Training using NeMo-Aligner¶

Info

This pipeline starting script is nemo_skills/pipeline/train.py

All extra parameters are passed to either nemo_skills/training/start_sft.py or nemo_skills/training/start_dpo.py

Preparing the data¶

Before running the training we need to prepare the data in the right format. Here is an example command

python -m nemo_skills.training.prepare_data \
    ++input_files="<path to the generated synthetic data>/output-rs*.jsonl"> \
    ++output_path=sft-data.jsonl \
    ++prompt_config=generic/math \
    ++prompt_template=llama3-instruct

Tip

Many scripts accept ++input_files argument. You can use any glob patterns there and also reference multiple files/patterns separated by space or comma.

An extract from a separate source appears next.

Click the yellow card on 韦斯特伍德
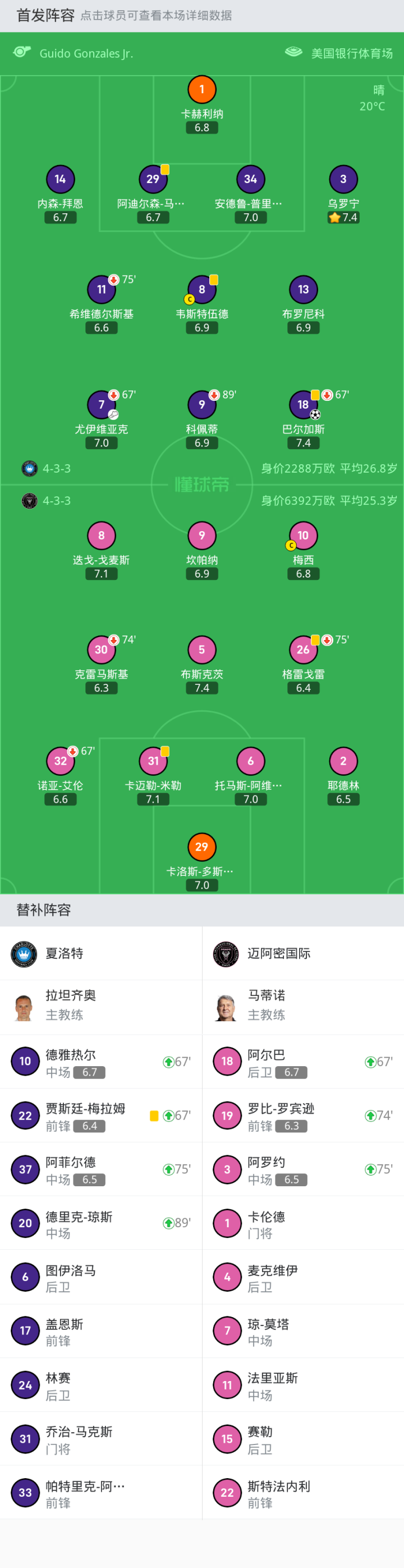This screenshot has height=1568, width=404. coord(214,280)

If you want to run that command inside container or on cluster, add ns run_cmd --cluster=... in the beginning.

You need to pass in the config/template files so that we can format the data accordingly. There are many more parameters that data preparation script supports which you can see here. We are using SDP library for preparing the data, so it's a good idea to check their documentation to understand how this config is structured.

Note

Even though we support both SFT and DPO training, the data preparation is currently only implemented for SFT jobs. For DPO, you'd need to manually prepare the data according to the NeMo-Aligner documentation

Running training¶

We use NeMo-Aligner to run LLM training, so you can check their documentation to learn about all supported parameters.

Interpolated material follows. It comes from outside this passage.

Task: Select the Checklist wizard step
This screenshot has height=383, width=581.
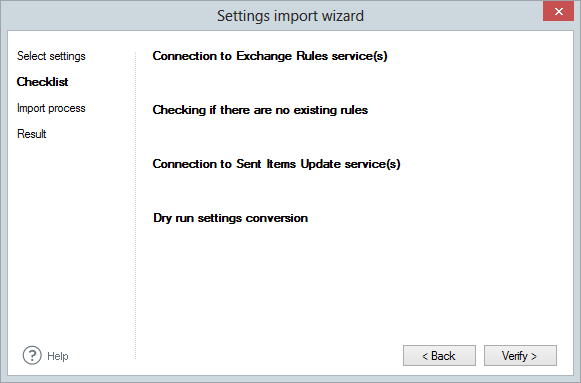Action: click(43, 82)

Here is an example of how to run a training job.

ns train \
    --cluster=slurm \
    --expname=my-training-job \
    --output_dir=/workspace/my-training-job/checkpoints \
    --nemo_model=/nemo_models/llama3.1-8b-base \
    --num_nodes=8 \
    --num_gpus=8 \
    --num_training_jobs=4 \
    --training_data=/data/sft-data.jsonl

This will run training on 8 nodes of 8 GPUs, using 4 dependent slurm jobs. By default we are training for 2 epochs, saving checkpoints every 1000 steps, but you can adjust these values. It's also recommended to tune micro batch size and tensor parallel parameters for optimal performance. E.g. these are good defaults for an 8B model size

    ++model.data.train_ds.micro_batch_size=4 \
    ++model.tensor_model_parallel_size=4

You can customize any of the SFT parameters by directly providing them, e.g. to disable wandb logging and add dropout use

   --disable_wandb \
   ++model.ffn_dropout=0.1 \
   ++model.attention_dropout=0.1 \
   ++model.hidden_dropout=0.1

The training script will average all of your generated checkpoints upon completion (we found this to consistently increase the downstream accuracy). If you want to only average a subset of checkpoint, add --average_steps parameter (e.g. if you want to disable averaging, set it to the last training step). If you only want to average the checkpoints of the finished job, set --num_training_jobs=0.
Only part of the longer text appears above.